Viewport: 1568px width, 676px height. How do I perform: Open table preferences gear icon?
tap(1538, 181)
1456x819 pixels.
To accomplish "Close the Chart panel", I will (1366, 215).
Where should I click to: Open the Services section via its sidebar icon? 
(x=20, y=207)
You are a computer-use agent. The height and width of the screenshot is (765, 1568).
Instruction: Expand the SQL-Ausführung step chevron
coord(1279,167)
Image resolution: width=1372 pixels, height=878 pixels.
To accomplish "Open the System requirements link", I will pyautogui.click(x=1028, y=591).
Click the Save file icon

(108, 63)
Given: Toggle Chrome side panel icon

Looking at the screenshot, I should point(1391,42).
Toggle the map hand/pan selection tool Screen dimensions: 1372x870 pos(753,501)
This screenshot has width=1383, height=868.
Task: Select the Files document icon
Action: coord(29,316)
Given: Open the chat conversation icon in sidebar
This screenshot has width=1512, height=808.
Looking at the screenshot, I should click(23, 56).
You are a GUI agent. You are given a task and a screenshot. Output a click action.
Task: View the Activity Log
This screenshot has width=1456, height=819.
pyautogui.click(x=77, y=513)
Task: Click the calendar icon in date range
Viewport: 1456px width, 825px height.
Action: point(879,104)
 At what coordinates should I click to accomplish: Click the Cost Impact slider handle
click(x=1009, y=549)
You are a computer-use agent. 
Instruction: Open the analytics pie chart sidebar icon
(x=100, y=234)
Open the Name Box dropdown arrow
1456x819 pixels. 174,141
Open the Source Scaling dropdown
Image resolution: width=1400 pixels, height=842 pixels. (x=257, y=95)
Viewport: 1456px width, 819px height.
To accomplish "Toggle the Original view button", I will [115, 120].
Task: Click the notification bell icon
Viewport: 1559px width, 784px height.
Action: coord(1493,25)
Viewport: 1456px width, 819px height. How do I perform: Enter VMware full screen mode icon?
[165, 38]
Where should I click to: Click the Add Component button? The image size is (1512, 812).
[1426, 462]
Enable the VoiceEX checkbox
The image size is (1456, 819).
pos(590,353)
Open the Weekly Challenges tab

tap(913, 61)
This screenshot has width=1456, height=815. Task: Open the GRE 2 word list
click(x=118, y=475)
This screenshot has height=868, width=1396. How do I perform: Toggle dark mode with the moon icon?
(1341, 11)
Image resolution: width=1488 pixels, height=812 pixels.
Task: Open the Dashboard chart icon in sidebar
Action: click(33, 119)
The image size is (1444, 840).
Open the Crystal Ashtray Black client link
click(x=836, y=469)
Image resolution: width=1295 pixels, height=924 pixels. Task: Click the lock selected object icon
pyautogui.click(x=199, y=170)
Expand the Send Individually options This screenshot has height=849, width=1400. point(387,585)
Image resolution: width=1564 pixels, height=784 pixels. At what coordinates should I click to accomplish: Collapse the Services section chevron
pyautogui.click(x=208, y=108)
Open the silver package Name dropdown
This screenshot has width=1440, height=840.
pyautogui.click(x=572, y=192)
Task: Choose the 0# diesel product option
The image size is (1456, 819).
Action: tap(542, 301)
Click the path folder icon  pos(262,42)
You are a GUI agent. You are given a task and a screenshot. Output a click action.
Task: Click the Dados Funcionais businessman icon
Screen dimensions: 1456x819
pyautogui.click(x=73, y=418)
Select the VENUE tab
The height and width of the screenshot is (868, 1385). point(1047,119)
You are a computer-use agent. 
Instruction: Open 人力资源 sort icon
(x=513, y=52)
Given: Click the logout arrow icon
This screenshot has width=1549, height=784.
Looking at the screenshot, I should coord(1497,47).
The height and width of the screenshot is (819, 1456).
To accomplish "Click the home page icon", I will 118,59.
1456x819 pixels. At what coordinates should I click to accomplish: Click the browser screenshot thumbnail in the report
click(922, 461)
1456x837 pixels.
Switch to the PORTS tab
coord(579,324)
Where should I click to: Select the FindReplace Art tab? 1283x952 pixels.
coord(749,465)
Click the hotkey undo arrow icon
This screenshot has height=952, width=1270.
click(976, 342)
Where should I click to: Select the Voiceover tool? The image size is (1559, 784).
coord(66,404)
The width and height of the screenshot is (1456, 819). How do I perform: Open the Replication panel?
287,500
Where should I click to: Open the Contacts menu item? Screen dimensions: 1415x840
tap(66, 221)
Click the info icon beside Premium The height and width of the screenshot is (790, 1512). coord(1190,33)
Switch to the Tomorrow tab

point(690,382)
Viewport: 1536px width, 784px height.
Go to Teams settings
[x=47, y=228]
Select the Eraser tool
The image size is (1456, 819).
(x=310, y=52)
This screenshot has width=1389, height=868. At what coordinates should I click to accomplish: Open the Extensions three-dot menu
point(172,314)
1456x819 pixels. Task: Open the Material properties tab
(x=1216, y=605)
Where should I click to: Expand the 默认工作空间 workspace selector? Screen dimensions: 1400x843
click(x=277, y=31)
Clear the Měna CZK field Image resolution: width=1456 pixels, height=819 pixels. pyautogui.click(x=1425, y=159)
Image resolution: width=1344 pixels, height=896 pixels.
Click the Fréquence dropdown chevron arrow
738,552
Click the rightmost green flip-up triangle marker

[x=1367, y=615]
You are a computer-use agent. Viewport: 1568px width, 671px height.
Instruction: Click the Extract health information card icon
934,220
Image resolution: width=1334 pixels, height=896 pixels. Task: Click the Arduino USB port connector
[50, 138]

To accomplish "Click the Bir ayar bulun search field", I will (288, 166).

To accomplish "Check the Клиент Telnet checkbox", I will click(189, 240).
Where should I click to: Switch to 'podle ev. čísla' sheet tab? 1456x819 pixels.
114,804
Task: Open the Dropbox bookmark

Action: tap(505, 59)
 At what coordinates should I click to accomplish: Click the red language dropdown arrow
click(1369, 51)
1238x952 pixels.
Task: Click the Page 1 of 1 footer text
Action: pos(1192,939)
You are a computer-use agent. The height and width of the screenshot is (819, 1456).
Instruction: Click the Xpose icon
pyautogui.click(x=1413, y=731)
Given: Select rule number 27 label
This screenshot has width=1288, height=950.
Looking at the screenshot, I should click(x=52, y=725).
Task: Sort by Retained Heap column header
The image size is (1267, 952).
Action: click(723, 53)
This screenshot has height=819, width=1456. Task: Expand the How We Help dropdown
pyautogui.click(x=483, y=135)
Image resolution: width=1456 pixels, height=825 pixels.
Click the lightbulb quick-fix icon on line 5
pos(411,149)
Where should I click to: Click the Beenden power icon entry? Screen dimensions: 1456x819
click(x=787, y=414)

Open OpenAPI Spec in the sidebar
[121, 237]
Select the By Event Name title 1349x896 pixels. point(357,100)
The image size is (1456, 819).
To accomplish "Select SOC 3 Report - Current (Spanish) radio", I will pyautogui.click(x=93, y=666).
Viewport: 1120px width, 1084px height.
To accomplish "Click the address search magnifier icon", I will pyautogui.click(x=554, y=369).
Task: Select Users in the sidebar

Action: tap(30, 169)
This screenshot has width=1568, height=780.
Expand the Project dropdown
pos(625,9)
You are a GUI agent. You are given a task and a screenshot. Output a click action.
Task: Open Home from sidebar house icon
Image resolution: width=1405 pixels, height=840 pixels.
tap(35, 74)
^^^^^^^^^^^^^^^^
*What you need to do*.
Exactly the lines from the one containing "Task: Open Home from sidebar house icon" through the last line of the records are to be transcribed, both endpoints included.

*Answer*.
Task: Open Home from sidebar house icon
Image resolution: width=1405 pixels, height=840 pixels.
tap(35, 74)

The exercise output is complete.